MySQL Join Performance

Earlier this week I was curious about the performance of JOINs in MySQL. How severe is the performance hit of joins? How much slower is a string join over an integer join? I decided to do some tests, and I’m going to share my results here.

I did these tests on a computer with the following specs and software:

  • 3.2 GHz Pentium 4
  • 2 GB of RAM
  • Windows XP
  • MySQL 5.0.51b running in development mode (no query caching)
I made two tables:

CREATE TABLE `parents` (
`id` int(10) unsigned NOT NULL auto_increment,
`uuid` varchar(128) default NULL,
`time` datetime default NULL,
`string` varchar(128) default NULL,
PRIMARY KEY  (`id`),
UNIQUE KEY `uuid` (`uuid`),
KEY `time` (`time`),
KEY `string` (`string`)
)

CREATE TABLE `children` (
`id` int(10) unsigned NOT NULL auto_increment,
`uuid` varchar(128) default NULL,
`parent_id` int(10) unsigned NOT NULL,
`parent_uuid` varchar(128) default NULL,
`time` datetime default NULL,
`string` varchar(128) default NULL,
PRIMARY KEY  (`id`),
UNIQUE KEY `uuid` (`uuid`),
KEY `parent_id` (`parent_id`),
KEY `parent_uuid` (`parent_uuid`),
KEY `time` (`time`),
KEY `string` (`string`)
)

I filled these tables with records using the following Ruby code:

require 'mysql'
require 'digest/sha1'
require 'base64'

RECORDS = 10_000
stringS = ['blue', 'red', 'green'].freeze

my = Mysql::new("localhost", "user", "password", "db_perf")
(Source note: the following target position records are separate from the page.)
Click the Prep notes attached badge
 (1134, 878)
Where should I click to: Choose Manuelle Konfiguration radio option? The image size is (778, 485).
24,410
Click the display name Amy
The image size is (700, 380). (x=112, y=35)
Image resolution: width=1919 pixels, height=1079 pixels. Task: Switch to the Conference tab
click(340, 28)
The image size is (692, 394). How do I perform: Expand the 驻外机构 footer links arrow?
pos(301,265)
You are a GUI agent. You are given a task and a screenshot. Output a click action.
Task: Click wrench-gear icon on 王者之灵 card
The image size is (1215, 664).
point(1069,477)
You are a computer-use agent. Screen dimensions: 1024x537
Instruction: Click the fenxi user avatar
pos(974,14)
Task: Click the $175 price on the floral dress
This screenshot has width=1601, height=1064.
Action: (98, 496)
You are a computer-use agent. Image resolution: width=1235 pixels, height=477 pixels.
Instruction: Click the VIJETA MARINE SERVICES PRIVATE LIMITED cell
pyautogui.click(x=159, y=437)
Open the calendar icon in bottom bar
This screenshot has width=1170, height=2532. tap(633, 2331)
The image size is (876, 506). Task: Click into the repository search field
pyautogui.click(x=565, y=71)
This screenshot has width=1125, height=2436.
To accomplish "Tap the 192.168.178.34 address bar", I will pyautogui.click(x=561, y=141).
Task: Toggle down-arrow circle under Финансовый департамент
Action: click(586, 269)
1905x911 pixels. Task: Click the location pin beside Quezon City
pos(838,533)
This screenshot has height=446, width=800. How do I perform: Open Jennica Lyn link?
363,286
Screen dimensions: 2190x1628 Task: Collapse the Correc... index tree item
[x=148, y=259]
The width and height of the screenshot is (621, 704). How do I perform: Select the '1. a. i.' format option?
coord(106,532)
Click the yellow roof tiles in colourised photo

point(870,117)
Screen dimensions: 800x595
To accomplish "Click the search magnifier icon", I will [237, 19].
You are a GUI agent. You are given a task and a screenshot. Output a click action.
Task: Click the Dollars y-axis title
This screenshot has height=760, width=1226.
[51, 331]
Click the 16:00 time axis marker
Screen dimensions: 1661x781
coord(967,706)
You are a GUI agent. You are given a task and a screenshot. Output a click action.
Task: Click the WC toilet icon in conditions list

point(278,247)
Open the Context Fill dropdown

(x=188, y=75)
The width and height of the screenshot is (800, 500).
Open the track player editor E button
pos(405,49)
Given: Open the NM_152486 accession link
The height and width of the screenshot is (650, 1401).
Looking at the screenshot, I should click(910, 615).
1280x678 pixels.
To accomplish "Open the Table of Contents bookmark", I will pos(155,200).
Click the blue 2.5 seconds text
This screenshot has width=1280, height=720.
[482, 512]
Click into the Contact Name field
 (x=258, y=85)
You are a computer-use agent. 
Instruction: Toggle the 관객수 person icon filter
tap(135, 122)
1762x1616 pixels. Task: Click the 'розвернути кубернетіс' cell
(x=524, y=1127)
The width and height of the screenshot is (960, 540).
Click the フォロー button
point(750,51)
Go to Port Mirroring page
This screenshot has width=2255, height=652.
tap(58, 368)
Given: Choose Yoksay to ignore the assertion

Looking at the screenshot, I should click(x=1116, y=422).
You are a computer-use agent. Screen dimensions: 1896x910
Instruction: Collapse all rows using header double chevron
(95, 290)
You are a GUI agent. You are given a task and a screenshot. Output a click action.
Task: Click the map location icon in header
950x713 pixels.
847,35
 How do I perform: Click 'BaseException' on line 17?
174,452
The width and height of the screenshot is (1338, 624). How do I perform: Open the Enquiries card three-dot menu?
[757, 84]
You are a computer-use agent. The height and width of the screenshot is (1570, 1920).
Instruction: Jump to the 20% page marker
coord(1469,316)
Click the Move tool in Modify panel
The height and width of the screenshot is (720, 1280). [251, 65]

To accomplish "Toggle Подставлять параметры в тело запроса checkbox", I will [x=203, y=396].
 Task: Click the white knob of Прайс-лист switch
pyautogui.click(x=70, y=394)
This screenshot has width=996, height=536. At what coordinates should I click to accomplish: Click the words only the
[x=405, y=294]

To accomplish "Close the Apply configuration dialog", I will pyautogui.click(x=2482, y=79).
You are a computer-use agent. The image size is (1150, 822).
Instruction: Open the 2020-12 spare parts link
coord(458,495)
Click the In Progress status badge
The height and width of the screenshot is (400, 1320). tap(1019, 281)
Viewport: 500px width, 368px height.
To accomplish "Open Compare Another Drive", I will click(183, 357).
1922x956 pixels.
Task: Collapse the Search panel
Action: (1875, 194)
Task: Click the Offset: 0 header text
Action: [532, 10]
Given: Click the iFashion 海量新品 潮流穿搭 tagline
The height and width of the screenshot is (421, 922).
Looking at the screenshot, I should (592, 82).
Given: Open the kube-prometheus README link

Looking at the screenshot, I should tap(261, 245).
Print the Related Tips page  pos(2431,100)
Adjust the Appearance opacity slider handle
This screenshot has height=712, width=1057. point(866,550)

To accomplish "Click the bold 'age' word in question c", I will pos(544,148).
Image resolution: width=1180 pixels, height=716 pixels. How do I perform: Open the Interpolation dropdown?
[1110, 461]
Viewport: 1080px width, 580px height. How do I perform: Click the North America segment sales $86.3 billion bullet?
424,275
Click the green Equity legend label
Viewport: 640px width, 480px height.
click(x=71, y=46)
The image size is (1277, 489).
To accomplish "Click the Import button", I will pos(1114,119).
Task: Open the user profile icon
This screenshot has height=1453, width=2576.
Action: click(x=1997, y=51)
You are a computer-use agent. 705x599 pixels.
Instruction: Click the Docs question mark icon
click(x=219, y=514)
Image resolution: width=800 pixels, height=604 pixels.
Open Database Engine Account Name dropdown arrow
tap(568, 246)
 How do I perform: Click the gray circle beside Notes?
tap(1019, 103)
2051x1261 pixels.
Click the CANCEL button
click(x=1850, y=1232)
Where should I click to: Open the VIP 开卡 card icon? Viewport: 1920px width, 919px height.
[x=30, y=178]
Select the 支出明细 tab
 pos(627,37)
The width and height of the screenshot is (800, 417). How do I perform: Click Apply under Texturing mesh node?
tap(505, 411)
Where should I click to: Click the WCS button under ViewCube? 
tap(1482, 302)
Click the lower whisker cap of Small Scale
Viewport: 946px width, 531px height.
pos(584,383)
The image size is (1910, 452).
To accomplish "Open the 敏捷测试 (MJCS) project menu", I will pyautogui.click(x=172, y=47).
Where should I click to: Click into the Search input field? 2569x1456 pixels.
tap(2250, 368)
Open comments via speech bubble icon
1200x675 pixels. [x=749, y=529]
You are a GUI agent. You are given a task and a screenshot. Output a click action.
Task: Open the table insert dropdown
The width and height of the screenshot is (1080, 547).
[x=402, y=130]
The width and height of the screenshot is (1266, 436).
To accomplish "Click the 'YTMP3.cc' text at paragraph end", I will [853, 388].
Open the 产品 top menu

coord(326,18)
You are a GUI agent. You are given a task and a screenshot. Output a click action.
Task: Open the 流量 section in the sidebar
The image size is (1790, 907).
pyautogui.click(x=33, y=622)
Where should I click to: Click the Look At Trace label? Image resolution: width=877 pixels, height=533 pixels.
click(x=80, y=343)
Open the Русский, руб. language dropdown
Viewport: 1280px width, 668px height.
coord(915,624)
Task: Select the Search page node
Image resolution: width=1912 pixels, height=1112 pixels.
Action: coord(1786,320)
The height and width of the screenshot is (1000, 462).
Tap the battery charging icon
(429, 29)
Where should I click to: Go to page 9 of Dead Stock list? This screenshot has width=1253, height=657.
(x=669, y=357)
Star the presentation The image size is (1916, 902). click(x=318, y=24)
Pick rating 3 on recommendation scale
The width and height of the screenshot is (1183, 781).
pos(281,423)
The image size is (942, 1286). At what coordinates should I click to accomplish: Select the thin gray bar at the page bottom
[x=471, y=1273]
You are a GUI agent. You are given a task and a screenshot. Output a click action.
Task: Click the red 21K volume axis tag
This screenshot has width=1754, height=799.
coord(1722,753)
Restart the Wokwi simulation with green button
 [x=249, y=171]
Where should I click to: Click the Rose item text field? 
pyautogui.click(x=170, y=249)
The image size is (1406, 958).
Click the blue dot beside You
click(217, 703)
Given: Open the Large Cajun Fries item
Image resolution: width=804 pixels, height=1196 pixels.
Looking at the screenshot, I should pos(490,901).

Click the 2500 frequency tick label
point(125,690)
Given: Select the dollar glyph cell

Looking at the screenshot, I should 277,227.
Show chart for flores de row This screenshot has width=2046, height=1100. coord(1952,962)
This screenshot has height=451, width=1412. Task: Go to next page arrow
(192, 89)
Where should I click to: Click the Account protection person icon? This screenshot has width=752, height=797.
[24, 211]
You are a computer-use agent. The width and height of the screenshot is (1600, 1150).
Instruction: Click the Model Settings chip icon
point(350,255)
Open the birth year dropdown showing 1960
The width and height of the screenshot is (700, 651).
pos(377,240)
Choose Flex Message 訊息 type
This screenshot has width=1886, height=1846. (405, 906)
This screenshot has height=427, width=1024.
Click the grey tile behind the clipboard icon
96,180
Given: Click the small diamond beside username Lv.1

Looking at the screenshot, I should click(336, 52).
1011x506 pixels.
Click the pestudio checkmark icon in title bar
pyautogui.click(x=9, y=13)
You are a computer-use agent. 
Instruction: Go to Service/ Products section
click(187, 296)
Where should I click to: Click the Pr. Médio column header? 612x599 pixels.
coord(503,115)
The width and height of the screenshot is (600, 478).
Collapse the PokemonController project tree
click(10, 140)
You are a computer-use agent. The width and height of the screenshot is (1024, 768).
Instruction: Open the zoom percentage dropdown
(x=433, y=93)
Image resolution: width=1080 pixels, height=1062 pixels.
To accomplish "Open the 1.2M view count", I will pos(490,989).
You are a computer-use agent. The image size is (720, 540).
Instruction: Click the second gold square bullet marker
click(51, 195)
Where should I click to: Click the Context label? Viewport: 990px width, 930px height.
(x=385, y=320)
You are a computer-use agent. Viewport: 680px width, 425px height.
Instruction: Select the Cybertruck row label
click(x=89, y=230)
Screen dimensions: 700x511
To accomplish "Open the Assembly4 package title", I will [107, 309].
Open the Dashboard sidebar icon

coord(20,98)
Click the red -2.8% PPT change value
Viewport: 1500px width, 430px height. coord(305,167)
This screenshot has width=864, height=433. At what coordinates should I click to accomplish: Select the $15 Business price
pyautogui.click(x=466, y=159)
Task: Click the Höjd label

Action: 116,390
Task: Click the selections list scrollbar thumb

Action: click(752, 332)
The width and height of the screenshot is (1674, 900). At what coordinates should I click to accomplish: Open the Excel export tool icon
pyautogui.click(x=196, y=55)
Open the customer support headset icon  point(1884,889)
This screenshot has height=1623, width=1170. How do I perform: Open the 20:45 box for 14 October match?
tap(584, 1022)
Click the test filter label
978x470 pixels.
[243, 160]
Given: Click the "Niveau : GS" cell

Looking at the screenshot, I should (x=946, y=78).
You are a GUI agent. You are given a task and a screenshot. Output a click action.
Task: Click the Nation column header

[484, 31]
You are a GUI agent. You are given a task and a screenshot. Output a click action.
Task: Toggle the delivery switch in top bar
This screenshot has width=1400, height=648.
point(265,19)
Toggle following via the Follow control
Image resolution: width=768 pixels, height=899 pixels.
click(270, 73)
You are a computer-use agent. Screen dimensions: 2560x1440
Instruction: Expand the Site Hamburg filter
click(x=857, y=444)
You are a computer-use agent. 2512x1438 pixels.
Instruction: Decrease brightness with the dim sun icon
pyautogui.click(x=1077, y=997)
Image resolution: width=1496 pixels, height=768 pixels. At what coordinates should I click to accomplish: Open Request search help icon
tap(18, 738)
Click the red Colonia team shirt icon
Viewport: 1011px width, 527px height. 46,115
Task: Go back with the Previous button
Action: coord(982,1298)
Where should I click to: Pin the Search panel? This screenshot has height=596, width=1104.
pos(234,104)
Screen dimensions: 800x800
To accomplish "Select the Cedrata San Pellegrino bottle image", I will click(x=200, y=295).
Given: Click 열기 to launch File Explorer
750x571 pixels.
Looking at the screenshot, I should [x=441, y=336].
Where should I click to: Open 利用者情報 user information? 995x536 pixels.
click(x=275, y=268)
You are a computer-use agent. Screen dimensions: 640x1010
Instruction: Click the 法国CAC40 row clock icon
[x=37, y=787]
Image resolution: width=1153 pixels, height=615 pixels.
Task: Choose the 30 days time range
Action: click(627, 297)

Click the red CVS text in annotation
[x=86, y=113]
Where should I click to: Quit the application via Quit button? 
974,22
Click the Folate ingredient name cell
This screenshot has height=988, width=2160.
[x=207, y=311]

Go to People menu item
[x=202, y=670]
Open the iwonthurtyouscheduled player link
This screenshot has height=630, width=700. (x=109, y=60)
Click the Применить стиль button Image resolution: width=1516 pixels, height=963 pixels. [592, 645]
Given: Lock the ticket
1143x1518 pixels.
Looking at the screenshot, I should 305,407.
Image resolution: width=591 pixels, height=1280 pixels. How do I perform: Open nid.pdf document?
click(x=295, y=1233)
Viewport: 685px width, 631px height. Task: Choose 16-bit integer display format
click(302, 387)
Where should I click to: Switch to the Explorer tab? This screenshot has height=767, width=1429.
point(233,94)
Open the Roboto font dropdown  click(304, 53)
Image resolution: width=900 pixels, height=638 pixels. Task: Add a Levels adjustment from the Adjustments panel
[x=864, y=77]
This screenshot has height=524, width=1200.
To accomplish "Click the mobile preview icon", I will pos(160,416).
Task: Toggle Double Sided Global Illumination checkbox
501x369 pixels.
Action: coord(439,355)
my.query("DELETE FROM parents")
my.query("DELETE FROM children")
my.query("ALTER TABLE parents  AUTO_INCREMENT = 1")
my.query("ALTER TABLE children AUTO_INCREMENT = 1")

def make_uuid(arg)
Digest::SHA1.hexdigest(arg.to_s)
end

start_time = Time.now.tv_sec
(1..RECORDS).each do |i|
if ((i % 500) == 0)
puts "Iteration #{i}"
time    = Time.now.tv_sec
elapsed = time - start_time
time_per_record = elapsed.to_f/i
time_to_complete = time_per_record * RECORDS
puts "Minutes to complete: #{time_to_complete/60}"
end

uuid   = make_uuid(i)
time   = Time.at(i * 3600).strftime('%Y-%m-%d %H:%M')
string = stringS[i % stringS.length]
res    = my.query(
"INSERT INTO parents " +
"(uuid, time, string) VALUES " +
"('#{uuid}', '#{time}', '#{string}')" )
res    = my.query(
"INSERT INTO children " +
"(uuid, time, string, parent_id, parent_uuid) VALUES " +
"('#{uuid}', '#{time}', '#{string}', #{i}, '#{uuid}')" )
end

puts ''
puts 'DONE'
end_time = Time.now.tv_sec
elapsed = end_time - start_time
puts "Elapsed time in minutes: #{elapsed.to_f/60}"

The table engine you use and the character encoding will make a difference. Why? Because the engine will affect how keys are stored and used, and the character encoding will affect the speed of string comparisons.

I use Rails these days, and when dealing with Rails, InnoDB (which is transactional) and UTF8 are common, so let’s look at them:

image

image

Blue designates queries without a join. They are:

Select Group by String SELECT * FROM children GROUP BY string
Select Group By Time Func SELECT * FROM children GROUP BY YEAR(time), DAYOFYEAR(time)
Select SELECT * FROM children

Red designates queries with a join, which are:

Join Integer Group by String SELECT * FROM children INNER JOIN (parents) ON (children.parent_id = parents.id) GROUP BY parents.string
Join Integer Group by Time Func SELECT * FROM children INNER JOIN (parents) ON (children.parent_id = parents.id) GROUP BY YEAR(children.time), DAYOFYEAR(children.time)
Join String Group by String SELECT * FROM children INNER JOIN (parents) ON (children.parent_uuid = parents.uuid) GROUP BY parents.string
Join String Group by Time Func SELECT * FROM children INNER JOIN (parents) ON (children.parent_uuid = parents.uuid) GROUP BY YEAR(children.time), DAYOFYEAR(children.time)
Join Integer SELECT * FROM children INNER JOIN (parents) ON (children.parent_id = parents.id)
Join String SELECT * FROM children INNER JOIN (parents) ON (children.parent_uuid = parents.uuid)

The 10K queries were run 10 times, and the 100K queries were run 6 times. I did a warmup round before each measured round (so for a 10K query, that means 10 times to warmup, 10 times to measure). The times you see in the charts are the average times. Be sure to turn off query caching.

The results speak for themselves, so I’m offering them up with no analysis for now.